We will be honouring Aboriginal Light Horsemen, visiting Jerusalem, where the keys of the city were surrendered to General Allenby, and acknowledging the New Zealand Mounted Rifles’ significant part in the war effort.
A key part will be a three-day ride in the Negev Desert by 100 riders, myself among them, remembering a similar trek under much more arduous conditions, by the Light Horse troops as they prepared to do battle for the city of Beersheba.
There won’t be any sunglasses, no accompanying coffee machine, or air-conditioned hotel rooms to check into at the end of the day – this will be much as the soldiers 100 years ago experienced things.
Everything we’ll need, we’ll be carrying on our horses – our tents, our bedrolls, and personal items in a haversack over our shoulder.
It will all culminate in important international ceremonies at the Commonwealth War Graves Cemetery at Beersheba, a city parade, and a heart-stopping recreation of the charge over the same piece of ground the brave Light Horsemen charged, yelling and brandishing their bayonets, 100 years earlier to the hour.
Seeking out the military uniform to wear at official functions – the slouch hat with plumes, a tent to camp in the desert in – has built my anticipation to understand what it was like for my great great-uncle Harry and his brother, Allan, my great-grandfather, and all the other soldiers who fought in the Great War.

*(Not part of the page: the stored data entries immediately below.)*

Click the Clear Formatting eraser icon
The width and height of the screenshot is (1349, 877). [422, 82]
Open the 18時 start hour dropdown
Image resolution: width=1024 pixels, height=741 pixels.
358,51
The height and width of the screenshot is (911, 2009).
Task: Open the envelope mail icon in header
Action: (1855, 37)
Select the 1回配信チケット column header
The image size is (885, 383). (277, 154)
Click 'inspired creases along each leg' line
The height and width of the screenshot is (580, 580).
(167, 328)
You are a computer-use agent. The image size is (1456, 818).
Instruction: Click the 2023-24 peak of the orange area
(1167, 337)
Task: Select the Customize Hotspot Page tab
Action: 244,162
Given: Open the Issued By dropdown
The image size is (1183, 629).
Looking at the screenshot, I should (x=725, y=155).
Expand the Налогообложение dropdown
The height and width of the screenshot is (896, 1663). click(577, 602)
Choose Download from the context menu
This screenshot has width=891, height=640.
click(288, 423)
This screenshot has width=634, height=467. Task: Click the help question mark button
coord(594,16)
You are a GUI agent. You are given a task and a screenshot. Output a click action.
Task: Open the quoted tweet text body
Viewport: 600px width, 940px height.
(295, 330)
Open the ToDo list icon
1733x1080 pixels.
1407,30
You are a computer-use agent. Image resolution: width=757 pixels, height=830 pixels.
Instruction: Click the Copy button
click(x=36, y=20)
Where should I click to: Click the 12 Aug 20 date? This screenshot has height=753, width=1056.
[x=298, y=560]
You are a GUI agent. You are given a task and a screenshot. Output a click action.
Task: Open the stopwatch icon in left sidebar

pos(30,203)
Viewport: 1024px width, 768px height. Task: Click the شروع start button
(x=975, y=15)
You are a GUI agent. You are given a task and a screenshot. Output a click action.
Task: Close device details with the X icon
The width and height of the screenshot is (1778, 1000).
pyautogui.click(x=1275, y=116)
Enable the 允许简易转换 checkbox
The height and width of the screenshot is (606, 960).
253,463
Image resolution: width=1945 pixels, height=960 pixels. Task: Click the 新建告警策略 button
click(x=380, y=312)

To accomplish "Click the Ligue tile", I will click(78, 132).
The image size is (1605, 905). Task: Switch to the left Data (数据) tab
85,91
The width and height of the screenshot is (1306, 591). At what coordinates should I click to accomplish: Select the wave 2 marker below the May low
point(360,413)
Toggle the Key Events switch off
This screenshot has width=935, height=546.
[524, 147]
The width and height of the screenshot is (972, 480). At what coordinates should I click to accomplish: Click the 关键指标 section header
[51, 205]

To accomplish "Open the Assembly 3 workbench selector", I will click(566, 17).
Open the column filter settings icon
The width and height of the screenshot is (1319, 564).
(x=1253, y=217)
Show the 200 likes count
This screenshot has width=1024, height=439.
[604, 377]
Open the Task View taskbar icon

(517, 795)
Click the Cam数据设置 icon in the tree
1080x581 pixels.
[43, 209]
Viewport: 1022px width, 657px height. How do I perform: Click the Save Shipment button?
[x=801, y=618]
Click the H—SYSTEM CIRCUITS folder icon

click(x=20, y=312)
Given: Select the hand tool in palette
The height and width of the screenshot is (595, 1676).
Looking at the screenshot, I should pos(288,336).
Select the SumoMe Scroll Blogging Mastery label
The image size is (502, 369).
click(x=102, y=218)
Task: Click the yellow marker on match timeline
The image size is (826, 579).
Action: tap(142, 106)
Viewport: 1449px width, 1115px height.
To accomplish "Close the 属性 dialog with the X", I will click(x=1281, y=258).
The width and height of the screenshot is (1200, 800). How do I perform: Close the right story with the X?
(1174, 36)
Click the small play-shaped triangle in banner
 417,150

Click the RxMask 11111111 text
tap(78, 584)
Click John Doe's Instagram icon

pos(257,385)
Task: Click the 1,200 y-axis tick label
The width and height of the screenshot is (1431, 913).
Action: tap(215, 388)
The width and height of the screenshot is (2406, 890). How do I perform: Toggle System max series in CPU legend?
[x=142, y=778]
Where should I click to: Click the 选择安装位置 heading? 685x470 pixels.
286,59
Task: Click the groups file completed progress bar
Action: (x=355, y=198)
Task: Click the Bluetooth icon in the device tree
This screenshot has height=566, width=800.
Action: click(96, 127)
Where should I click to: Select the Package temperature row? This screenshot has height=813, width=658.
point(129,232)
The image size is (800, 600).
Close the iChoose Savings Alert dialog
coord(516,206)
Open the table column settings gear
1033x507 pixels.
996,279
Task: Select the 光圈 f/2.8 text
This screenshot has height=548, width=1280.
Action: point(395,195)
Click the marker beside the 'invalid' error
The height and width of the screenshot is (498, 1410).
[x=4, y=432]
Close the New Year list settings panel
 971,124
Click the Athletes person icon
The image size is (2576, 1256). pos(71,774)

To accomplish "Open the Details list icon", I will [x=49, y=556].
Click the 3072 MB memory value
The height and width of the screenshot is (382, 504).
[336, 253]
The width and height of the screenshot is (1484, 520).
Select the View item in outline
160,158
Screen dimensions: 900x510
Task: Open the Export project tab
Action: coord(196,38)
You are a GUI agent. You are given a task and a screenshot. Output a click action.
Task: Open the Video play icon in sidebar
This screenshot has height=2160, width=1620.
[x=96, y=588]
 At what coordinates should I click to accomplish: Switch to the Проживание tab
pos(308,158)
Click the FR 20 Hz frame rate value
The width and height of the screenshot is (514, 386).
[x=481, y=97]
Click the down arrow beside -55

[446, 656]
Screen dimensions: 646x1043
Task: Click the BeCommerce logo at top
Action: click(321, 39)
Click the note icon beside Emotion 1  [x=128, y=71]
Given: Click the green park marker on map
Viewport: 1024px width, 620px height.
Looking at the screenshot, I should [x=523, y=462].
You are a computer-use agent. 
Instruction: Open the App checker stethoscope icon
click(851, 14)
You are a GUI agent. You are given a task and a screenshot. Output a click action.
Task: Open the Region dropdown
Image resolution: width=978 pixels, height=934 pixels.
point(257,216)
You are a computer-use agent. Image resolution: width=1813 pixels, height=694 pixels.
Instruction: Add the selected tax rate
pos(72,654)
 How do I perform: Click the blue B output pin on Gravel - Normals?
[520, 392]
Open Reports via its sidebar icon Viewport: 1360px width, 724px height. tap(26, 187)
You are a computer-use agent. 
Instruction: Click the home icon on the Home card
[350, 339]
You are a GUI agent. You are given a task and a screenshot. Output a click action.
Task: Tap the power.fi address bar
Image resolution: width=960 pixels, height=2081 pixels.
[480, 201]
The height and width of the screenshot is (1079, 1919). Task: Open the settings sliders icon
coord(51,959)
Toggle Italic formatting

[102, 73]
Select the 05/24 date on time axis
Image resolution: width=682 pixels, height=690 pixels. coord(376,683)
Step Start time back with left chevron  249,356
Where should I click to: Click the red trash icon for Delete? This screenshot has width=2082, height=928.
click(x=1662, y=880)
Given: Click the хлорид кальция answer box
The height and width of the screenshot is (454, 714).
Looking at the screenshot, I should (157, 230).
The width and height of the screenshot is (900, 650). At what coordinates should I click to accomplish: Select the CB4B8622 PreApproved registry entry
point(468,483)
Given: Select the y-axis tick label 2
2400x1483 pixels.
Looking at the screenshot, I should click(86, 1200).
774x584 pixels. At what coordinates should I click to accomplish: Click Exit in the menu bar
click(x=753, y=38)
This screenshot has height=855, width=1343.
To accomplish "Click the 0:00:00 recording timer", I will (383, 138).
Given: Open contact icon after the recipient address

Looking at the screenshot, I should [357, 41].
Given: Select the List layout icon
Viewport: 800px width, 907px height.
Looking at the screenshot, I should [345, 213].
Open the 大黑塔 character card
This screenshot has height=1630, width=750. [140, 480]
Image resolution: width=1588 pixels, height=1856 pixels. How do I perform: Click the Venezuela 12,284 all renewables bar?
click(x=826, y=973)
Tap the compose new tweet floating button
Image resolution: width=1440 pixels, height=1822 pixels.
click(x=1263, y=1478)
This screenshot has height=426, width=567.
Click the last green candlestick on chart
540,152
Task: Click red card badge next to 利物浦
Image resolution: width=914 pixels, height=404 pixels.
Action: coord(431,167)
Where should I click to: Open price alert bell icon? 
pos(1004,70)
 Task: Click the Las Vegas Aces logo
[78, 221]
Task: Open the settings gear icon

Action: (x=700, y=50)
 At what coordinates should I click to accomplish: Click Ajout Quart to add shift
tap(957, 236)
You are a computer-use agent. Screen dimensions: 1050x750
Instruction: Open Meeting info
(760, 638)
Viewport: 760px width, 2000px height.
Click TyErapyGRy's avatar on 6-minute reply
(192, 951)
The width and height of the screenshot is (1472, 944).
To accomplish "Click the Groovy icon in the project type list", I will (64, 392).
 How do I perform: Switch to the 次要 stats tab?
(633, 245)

Light Horse troops led by one of their own
On October 31, Australians and New Zealanders will pay tribute to an astonishing military manoeuvre in Palestine that helped change the course of World War I.
It will be 100 years since the 4th Light Horse brigade were given orders to saddle up, draw their bayonets and charge across an open stony plain towards the Turkish trenches at Beersheba, in an act of sheer courage.
Although the successful charge by 800 men against the odds isn’t as well-known as the events of Gallipoli or the Somme, it changed the course of the war in the Middle East, forcing the Turks to begin retreating, and it was seen as one of the war’s major strategic victories.
Its commander was Lieutenant General Harry Chauvel, later recognised as one of Australia’s greatest wartime leaders and one of its greatest soldiers.
Brought up at Tabulum in northern New South Wales, 65km from Stanthorpe, Chauvel’s father had founded the Upper Clarence Light Horse, and Harry was gazetted a 2nd lieutenant in the troop before the family moved to Canning Downs South in the Warwick district, where they raised a troop for the Warwick Company of the Darling Downs Mounted Infantry.
Harry was ordered to Charleville in 1891 to help quell the Great Shearers’ Strike, before being posted to Clermont and the Longreach/Winton/Hughenden region in 1894 to cope with further strike action.
His first overseas military service was in the Boer War in South Africa, where he served as a major in the 1st Queensland Mounted Infantry.
Despite the shocking hardships experienced by men and horses, of over 2900 Queenslanders who sailed for South Africa, only 22 were killed in action or died of other causes, and they were very highly regarded for their ability to ride and shoot.
In 1915 Harry commanded the 1st Light Horse brigade at Gallipoli and after evacuation was given command of the Australian and New Zealand Mounted Division.
He succeeded Sir Philip Chetwode to the command of the whole Desert Column in April 1917, later the Desert Army Mounted Corps of 180,000 men from Australia, New Zealand, Great Britain, France and India, thought to be the largest body of cavalry ever to serve under one leader.
Chauvel was the first Australian to attain the ranks of Lieutenant General, then General, in 1929.
After his overwhelming successes in Palestine he continued in the army and retired as chief of general staff in 1930.
As well as serving his country through three major wars he set standards that had a large bearing on the Australian military tradition.